What to do =
What is needed is an exact copy of the lines in the entries below from the one holding "[Close] (690, 292)" through the one holding "January 17, 2022 (31, 1161)", pictures excluded.

Task data =
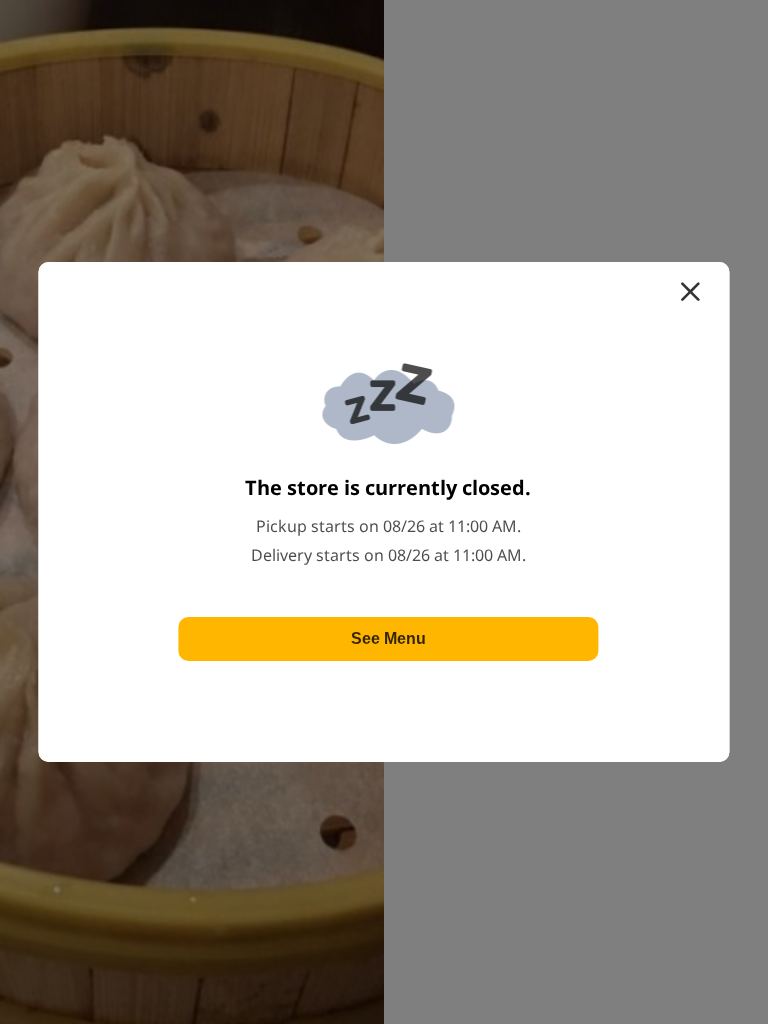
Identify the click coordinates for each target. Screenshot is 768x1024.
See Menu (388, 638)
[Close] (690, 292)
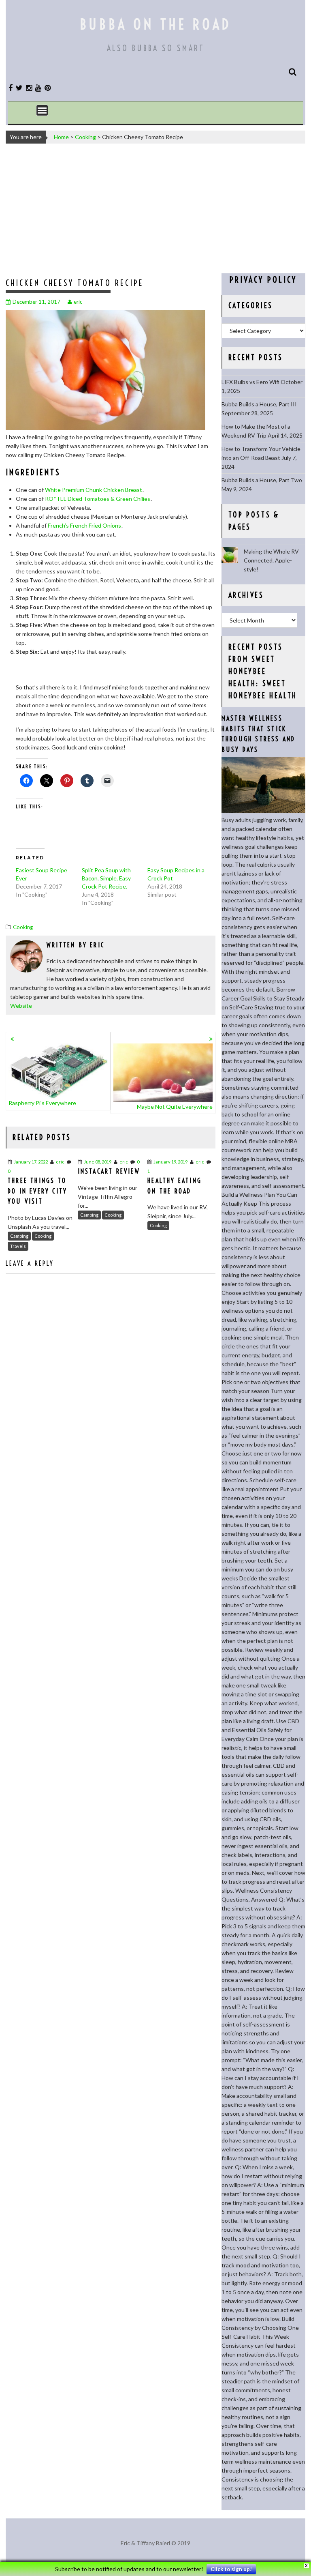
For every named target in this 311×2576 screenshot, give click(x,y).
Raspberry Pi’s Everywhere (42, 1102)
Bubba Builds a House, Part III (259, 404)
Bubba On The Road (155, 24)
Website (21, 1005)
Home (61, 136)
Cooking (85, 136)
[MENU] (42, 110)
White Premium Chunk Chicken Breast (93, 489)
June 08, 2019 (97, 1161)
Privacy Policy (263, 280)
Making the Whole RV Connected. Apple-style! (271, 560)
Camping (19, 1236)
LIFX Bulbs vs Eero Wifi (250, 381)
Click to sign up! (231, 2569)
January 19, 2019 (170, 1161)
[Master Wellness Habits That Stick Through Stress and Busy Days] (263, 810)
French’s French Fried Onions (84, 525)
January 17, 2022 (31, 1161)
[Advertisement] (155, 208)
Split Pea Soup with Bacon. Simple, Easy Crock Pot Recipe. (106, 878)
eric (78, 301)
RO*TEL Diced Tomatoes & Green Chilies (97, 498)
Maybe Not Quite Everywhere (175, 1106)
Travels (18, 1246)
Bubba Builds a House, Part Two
--
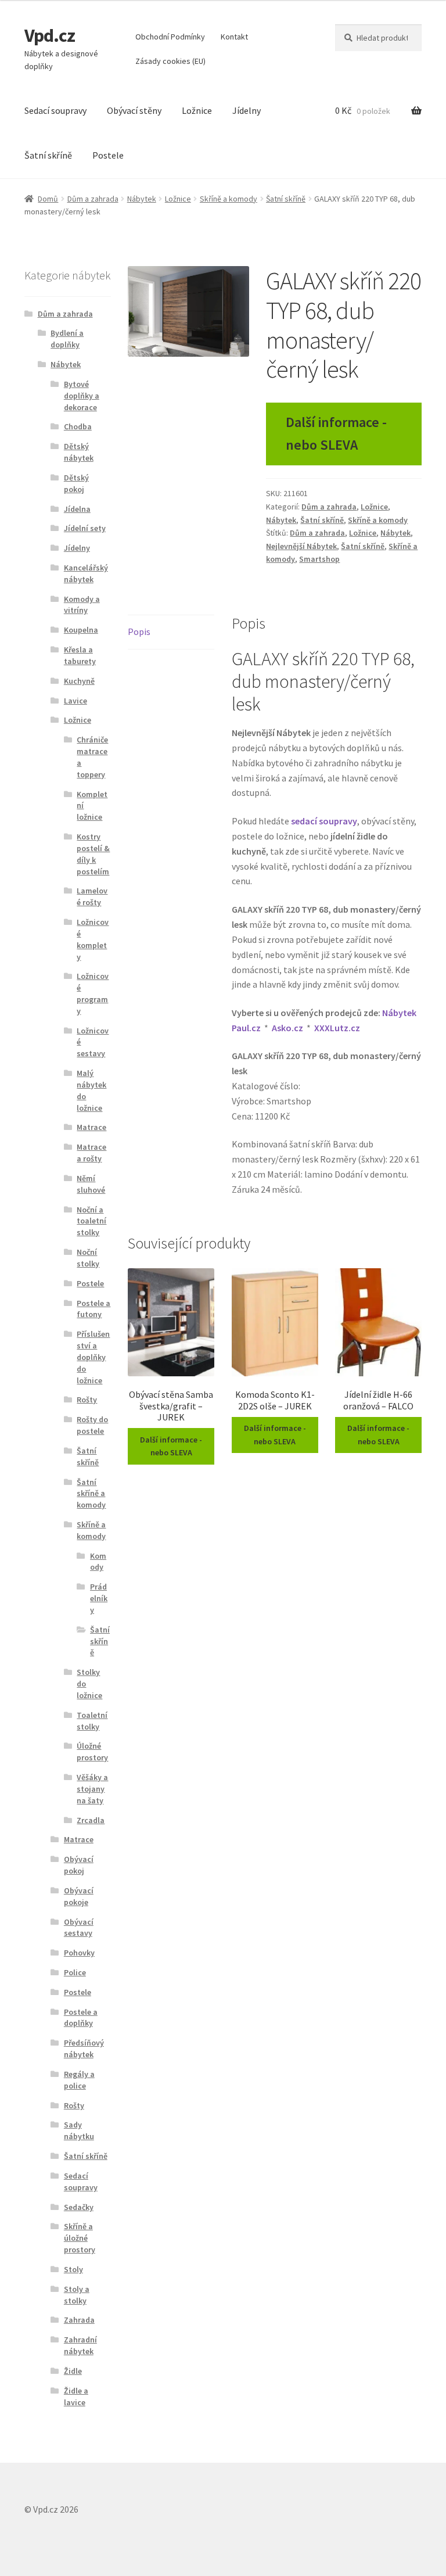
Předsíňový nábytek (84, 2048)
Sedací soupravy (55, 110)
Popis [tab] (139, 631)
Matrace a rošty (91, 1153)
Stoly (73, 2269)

Result of this exercise =
[Close] (690, 292)
For every named target in this 311×2576 screenshot, give click(x,y).
Raspberry Pi’s Everywhere (42, 1102)
Bubba Builds a House, Part III (259, 404)
Bubba On The Road (155, 24)
Website (21, 1005)
Home (61, 136)
Cooking (85, 136)
[MENU] (42, 110)
White Premium Chunk Chicken Breast (93, 489)
June 08, 2019 (97, 1161)
Privacy Policy (263, 280)
Making the Whole RV Connected. Apple-style! (271, 560)
Camping (19, 1236)
LIFX Bulbs vs Eero Wifi (250, 381)
Click to sign up! (231, 2569)
January 19, 2019 (170, 1161)
[Master Wellness Habits That Stick Through Stress and Busy Days] (263, 810)
French’s French Fried Onions (84, 525)
January 17, 2022 (31, 1161)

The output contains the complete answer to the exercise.